Les victimes et ceux qui les soutiennent se battent depuis plus de 21 ans pour amener Habré devant la justice. Bien qu'ils aient déposé leur première plainte au Sénégal en 2000, les victimes affirment avoir perdu tout espoir de le voir juger dans ce pays. Habré est accusé par une commission d’enquête tchadienne d'avoir vidé les coffres du pays avant de fuir, et il a de puissants partisans au Sénégal qui ont tenté d'influer sur le cours de la justice. En 2000, le rapporteur de l'ONU sur l'indépendance du système judiciaire a dénoncé des ingérences de l'exécutif au moment de l'abandon des poursuites au Sénégal. La décision de 2005 rejetant la demande d'extradition a été prise sur requête du procureur de la république. Même avec un changement de pouvoir au Sénégal après la victoire de Macky Sall sur Abdoulaye Wade à l'élection présidentielle le 25 mars 2012, les victimes de Habré se disent convaincues que ses partisans continueront de jouer de leur influence. La décision de la CEDEAO, qui semble recommander la création d'un nouveau tribunal, constitue une bonne excuse pour traîner davantage les pieds et pour d'autres ingérences. De nouveaux retards seront inévitablement causés par la nécessité que les moyens de financement promis en 2010 soient de nouveau trouvés et promis.

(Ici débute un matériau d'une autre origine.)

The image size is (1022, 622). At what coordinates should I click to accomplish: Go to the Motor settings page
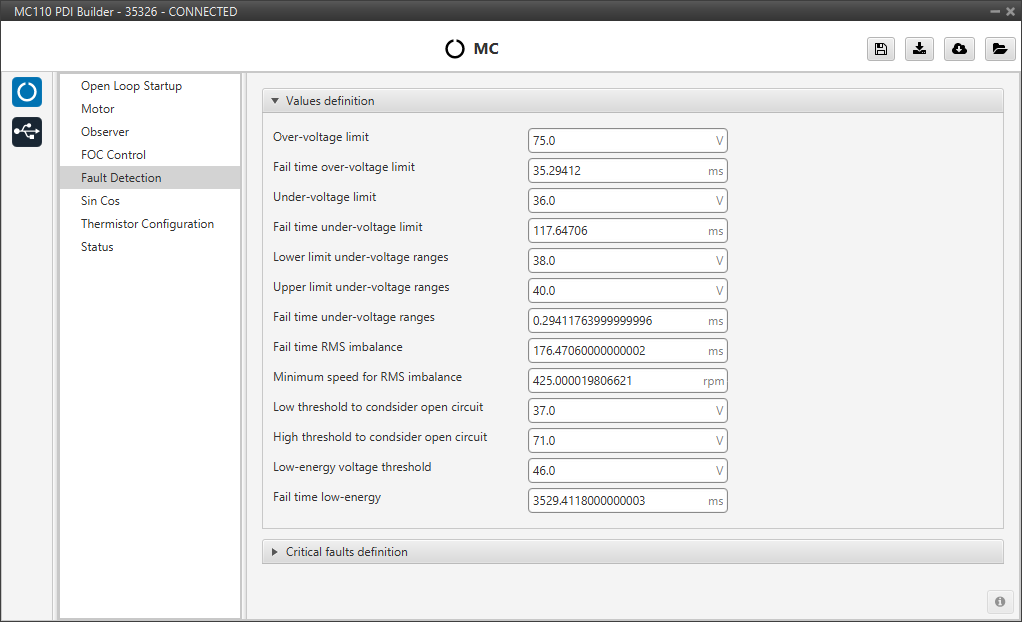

La Belgique est le seul pays à avoir reçu et entendu les victimes et qui continue à leur ouvrir une porte vers la justice. Les victimes craignent qu'un procès dans un autre pays que la Belgique, par exemple au Rwanda, prenne de nombreuses années à organiser – des années pendant lesquelles de nombreux survivants seraient susceptibles de mourir sans que justice leur soit rendue. Un tel procès exigerait des amendements législatifs pour créer un cadre juridique adéquat pour statuer sur les crimes reprochés à Habré (qui n'ont probablement aucun rapport direct avec ce pays), un nouvel engagement de financer le procès de la part des bailleurs de fonds internationaux et le redémarrage d'une enquête transnationale complexe.

12. Quand la CIJ rendra-t-elle sa décision dans cette affaire?

La Cour n'est pas tenue de prendre sa décision dans le cadre d’un calendrier précis. Cependant, dans des affaires récentes, elle a rendu son jugement au bout de quatre à huit mois.

13. Habré restera-t-il au Sénégal jusqu'à ce qu'une décision intervienne?

La CIJ n'a pas indiqué qu’il faut empêcher Habré de quitter le Sénégal jusqu'à ce qu'elle statue dans cette affaire. Cependant, en février 2009, la Belgique a demandé à la CIJ de donner une telle indication et en réponse, le Sénégal s'est solennellement engagé en mai 2009 à garder Habré sur son territoire en attendant la décision définitive de la Cour.

En dépit de cet engagement, le 8 juillet 2011, le président Wade a écrit au gouvernement tchadien et à l'UA pour leur annoncer l'expulsion de Habré vers le Tchad – où il a été condamné à mort par contumace pour d'autres crimes. Mais deux jours plus tard, le Sénégal a officiellement annulé cette décision qui avait déclenché un tollé international, y compris une protestation de la Haut-Commissaire de l'ONU aux droits de l'homme.

Le Sénégal pourrait aussi décider d'extrader Habré vers la Belgique avant la décision finale de la CIJ. Dans ce cas, la Belgique retirerait probablement sa requête contre le Sénégal devant la CIJ.

14. La décision de la Cour sera-t-elle contraignante?

Toutes les décisions de la Cour sont définitives (sans appel) et contraignantes pour les parties, selon l’article 94 de la Charte de l'ONU. Dans les affaires dans lesquelles un Etat estime que l'autre Etat a failli à ses obligations découlant de la décision, il peut porter l'affaire devant le Conseil de sécurité de l'ONU, qui est habilité à recommander ou prendre des mesures pour que la décision soit suivie d'effet.